Der Prosa Lancelot gehört zu den umfangreichsten Erzählunternehmen des Mittelalters: In verschachtelten Handlungssträngen verbindet er die Chronik des Artusreiches mit der Geschichte vom Gral und Lancelots Biographie zu einem faszinierend-verwirrenden Ganzen. Dieser Totalitätsanspruch hat dem Prosazyklus die Bezeichnung «Enzyklopädie» und «Summa» der Artusliteratur eingebracht. Die Untersuchung betont dagegen aus komparatistisch erweiterter Perspektive die spezifisch erzählerische Gedächtnisleistung des Lancelot, der
kulturelles Wissen narrativ integriert und in sinnstiftende Zusammenhänge stellt. Das kulturwissenschaftliche Paradigma der Memoria gewährt neue Einblicke in die komplexen Erzählstrukturen, die sich programmatisch jeder Eindeutigkeit versagen. Die Handschriftenvarianten der deutsch-französischen Überlieferung werden somit zu beredten Zeugen für den kritischen Prozeß des Auserzählens, der über 300 Jahre nicht abbricht.
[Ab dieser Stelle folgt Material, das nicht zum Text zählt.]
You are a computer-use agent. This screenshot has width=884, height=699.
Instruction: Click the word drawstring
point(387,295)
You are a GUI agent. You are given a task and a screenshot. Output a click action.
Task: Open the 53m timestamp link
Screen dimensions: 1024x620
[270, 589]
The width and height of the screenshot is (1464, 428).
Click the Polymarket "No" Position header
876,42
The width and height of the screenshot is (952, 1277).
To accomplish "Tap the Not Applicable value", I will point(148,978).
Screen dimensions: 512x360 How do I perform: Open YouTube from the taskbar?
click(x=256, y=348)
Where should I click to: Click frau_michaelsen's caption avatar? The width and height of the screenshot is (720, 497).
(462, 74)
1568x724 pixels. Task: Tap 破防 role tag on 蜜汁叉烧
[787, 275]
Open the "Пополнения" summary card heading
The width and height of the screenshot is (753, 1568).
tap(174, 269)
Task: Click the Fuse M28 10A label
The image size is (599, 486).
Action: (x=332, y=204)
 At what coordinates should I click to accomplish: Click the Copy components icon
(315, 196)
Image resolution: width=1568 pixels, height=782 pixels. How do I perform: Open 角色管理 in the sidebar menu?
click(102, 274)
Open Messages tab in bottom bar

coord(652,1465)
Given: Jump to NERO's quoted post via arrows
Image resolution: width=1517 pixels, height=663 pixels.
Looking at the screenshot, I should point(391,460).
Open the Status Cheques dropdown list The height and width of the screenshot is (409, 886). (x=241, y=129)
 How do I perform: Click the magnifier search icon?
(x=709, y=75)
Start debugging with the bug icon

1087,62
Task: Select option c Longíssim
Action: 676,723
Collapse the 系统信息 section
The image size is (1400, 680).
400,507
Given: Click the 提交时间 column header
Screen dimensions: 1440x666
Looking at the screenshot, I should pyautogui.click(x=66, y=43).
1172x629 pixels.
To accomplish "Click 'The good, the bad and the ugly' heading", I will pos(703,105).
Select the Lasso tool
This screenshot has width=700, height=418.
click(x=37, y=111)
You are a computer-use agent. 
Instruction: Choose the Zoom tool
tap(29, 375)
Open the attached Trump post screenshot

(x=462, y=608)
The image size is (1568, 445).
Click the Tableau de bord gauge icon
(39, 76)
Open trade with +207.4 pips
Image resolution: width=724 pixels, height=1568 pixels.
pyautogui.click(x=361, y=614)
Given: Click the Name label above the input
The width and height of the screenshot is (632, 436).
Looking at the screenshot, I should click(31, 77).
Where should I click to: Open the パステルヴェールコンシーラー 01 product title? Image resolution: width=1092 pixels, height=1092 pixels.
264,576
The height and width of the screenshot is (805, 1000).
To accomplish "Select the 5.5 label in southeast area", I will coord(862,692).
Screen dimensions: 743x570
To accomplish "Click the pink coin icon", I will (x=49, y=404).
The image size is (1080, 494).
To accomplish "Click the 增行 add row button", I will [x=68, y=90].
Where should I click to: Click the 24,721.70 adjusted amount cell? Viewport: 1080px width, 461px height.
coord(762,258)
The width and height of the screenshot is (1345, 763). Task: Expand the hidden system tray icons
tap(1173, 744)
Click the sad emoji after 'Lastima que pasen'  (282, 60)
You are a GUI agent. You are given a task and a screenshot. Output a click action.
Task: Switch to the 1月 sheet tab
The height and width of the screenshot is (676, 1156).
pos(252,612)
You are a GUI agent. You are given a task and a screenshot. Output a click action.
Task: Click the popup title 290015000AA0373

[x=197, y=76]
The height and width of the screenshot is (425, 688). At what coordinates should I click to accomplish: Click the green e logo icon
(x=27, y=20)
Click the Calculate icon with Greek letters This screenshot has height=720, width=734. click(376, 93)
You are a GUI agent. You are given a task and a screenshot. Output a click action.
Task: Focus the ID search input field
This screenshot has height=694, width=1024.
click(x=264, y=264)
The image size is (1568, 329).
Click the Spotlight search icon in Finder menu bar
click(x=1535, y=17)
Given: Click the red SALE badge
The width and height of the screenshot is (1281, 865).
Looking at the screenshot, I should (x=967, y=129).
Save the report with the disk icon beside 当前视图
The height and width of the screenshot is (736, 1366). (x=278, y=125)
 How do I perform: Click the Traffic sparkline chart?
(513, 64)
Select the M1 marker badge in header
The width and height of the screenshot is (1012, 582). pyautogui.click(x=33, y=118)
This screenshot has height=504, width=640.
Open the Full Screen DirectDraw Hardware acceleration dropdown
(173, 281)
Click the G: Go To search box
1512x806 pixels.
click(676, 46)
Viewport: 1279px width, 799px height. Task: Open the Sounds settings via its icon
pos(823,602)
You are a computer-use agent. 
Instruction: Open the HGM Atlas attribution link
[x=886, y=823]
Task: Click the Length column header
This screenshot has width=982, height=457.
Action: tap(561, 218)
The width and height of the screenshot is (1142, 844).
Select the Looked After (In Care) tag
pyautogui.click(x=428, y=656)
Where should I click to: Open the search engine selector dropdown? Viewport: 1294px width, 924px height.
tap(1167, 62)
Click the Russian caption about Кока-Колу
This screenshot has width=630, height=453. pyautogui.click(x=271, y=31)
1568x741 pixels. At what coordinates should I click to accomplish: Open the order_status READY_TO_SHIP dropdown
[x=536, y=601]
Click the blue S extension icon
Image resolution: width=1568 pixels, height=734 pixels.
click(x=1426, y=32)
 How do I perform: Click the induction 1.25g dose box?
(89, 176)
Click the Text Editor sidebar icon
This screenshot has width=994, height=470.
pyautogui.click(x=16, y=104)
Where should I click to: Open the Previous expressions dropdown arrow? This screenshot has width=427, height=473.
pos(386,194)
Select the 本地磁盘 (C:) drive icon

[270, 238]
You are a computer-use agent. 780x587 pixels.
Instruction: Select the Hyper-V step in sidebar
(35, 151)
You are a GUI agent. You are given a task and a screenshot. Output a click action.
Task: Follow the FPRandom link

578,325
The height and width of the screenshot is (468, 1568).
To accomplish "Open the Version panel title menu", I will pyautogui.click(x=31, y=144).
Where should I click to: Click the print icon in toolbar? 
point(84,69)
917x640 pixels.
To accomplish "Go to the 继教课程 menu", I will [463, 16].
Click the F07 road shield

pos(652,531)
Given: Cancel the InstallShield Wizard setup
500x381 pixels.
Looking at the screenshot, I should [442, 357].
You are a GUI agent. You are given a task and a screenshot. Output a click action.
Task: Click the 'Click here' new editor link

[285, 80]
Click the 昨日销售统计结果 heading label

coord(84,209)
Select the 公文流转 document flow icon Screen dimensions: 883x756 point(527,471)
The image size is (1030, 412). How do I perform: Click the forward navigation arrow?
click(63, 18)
Aus dem Inhalt: Erzähltechniken des Prosaromans – Entrelacement als Erzähltechnik im Spannungsfeld von Erinnern und Vergessen – Amplificatio als Paradigma spätmittelalterlichen Erzählens – Intertextualität im Prosaroman – Gattungsspezifische Memoria-Leistungen – Kulturelles und erzählerisches Gedächtnis – Überlieferungs- und Rezeptionsgeschichte des Lancelot in Deutschland und Frankreich – Funktionalisierung von Paratexten – Text-Bild-Relationen in Bilderhandschriften.